### What you have to do:
Please restate word for word the lines from the top of the entries through the line that contains "Rainer Schetschok (117, 23)", and do not include any pictures.

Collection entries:
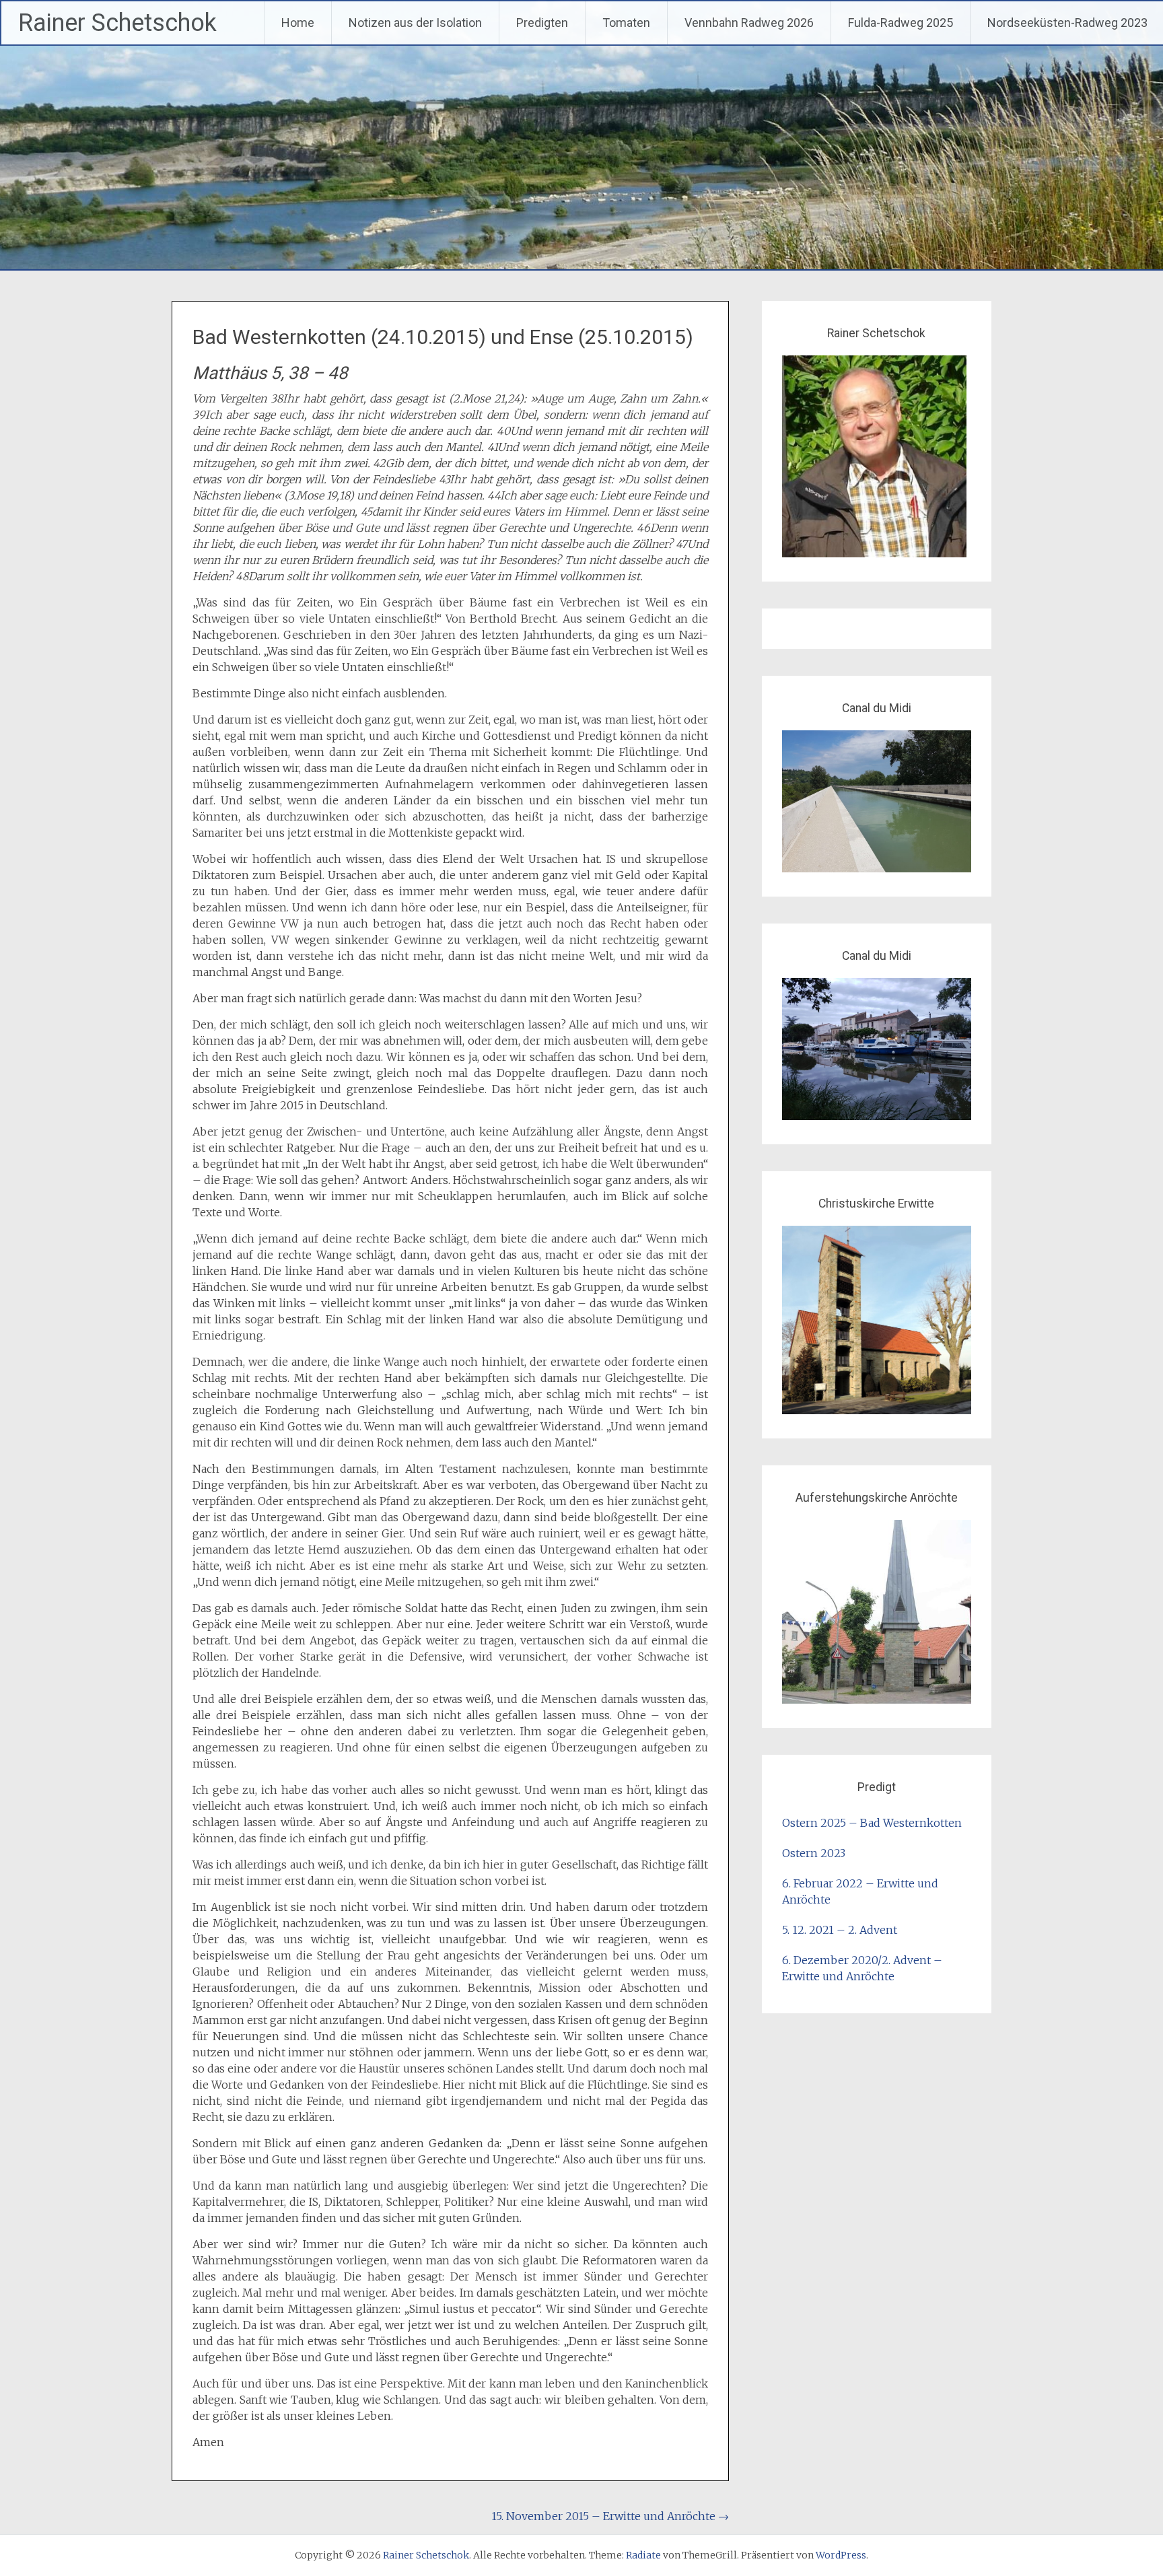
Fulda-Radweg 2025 (900, 22)
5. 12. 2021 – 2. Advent (839, 1930)
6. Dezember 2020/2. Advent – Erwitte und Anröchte (862, 1968)
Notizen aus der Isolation (415, 22)
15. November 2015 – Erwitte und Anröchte (610, 2516)
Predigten (542, 22)
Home (297, 22)
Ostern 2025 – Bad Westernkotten (872, 1823)
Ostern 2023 (813, 1853)
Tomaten (626, 22)
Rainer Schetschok (117, 23)
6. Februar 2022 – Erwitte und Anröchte (860, 1891)
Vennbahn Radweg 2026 (749, 22)
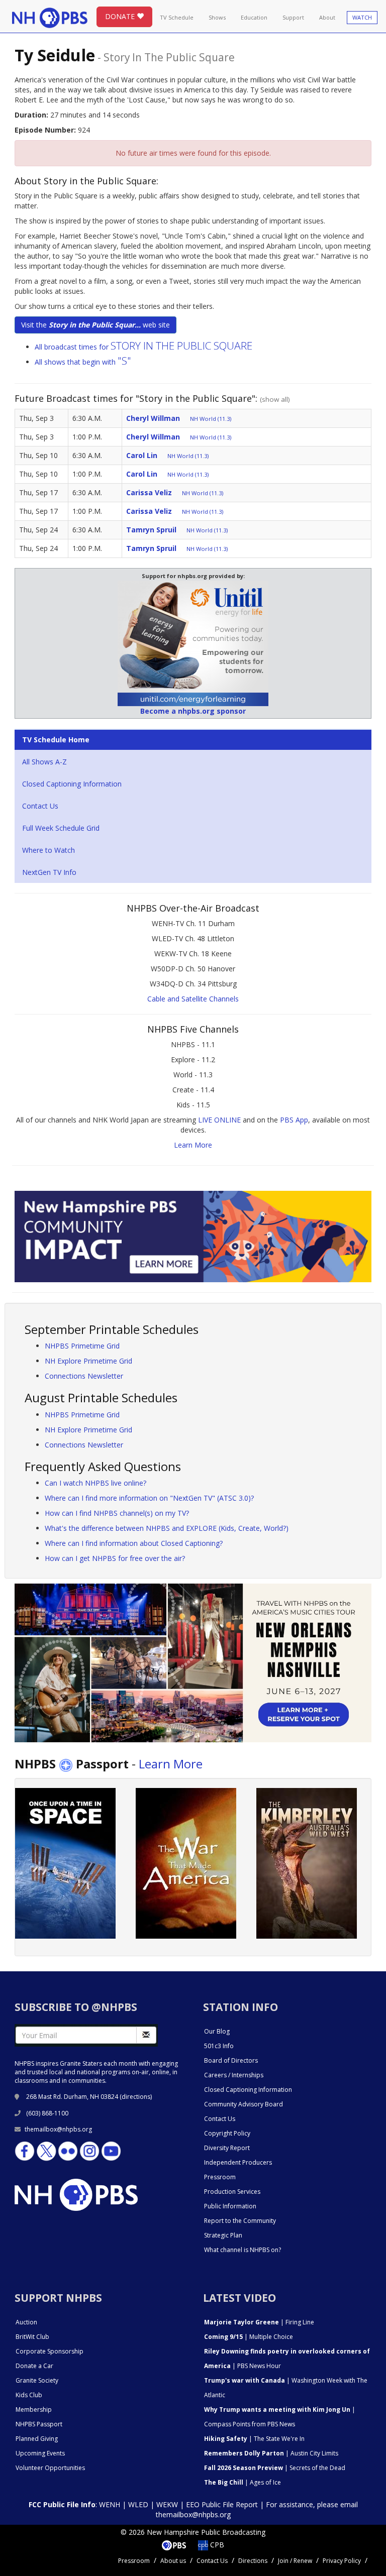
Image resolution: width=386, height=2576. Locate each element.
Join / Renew (295, 2560)
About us (173, 2560)
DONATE (121, 16)
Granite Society (37, 2380)
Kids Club (29, 2395)
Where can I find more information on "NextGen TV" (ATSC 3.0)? (149, 1498)
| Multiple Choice (248, 2336)
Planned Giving (37, 2438)
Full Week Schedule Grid (61, 828)
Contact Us (40, 806)
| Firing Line (259, 2322)
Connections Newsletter (84, 1376)
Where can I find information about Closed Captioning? (134, 1543)
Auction (26, 2322)
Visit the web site (95, 324)
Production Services (232, 2191)
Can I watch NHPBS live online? (95, 1483)
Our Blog (217, 2031)
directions (136, 2096)
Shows (217, 17)
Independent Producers (238, 2162)
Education (254, 17)
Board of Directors (231, 2060)
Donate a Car (34, 2366)
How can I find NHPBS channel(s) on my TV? (117, 1513)
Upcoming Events (40, 2453)
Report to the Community (240, 2220)
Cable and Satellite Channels (193, 998)
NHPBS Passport (39, 2424)
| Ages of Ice (242, 2482)
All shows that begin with (83, 362)
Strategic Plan (223, 2235)
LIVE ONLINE (219, 1120)
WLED (138, 2504)
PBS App (294, 1120)
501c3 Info (219, 2046)
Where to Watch (48, 850)
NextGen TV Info (49, 872)
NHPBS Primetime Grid (82, 1346)
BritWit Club (32, 2336)
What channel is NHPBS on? (242, 2250)
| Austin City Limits (271, 2453)
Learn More (193, 1145)
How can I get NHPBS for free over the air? (115, 1558)
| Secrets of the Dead (274, 2467)
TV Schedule (177, 17)
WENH (109, 2504)
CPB (216, 2544)
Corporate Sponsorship (49, 2351)
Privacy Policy (342, 2560)
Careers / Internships (233, 2075)
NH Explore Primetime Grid (88, 1361)
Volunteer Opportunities (50, 2467)
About (327, 17)
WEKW (167, 2504)
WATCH (362, 17)
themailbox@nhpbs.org (58, 2129)
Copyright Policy (227, 2133)
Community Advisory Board (243, 2104)
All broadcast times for (143, 347)
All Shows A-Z (44, 761)
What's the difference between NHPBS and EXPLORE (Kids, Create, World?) (166, 1528)
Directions (252, 2560)
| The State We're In (254, 2438)
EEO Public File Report (222, 2504)
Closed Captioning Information (72, 784)
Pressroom (220, 2177)
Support (293, 17)
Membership (34, 2409)
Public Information (230, 2206)
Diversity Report (227, 2148)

### Result:
Fulda-Radweg 2025 (900, 22)
5. 12. 2021 – 2. Advent (839, 1930)
6. Dezember 2020/2. Advent – Erwitte und Anröchte (862, 1968)
Notizen aus der Isolation (415, 22)
15. November 2015 – Erwitte und Anröchte (610, 2516)
Predigten (542, 22)
Home (297, 22)
Ostern 2025 – Bad Westernkotten (872, 1823)
Ostern 2023 (813, 1853)
Tomaten (626, 22)
Rainer Schetschok (117, 23)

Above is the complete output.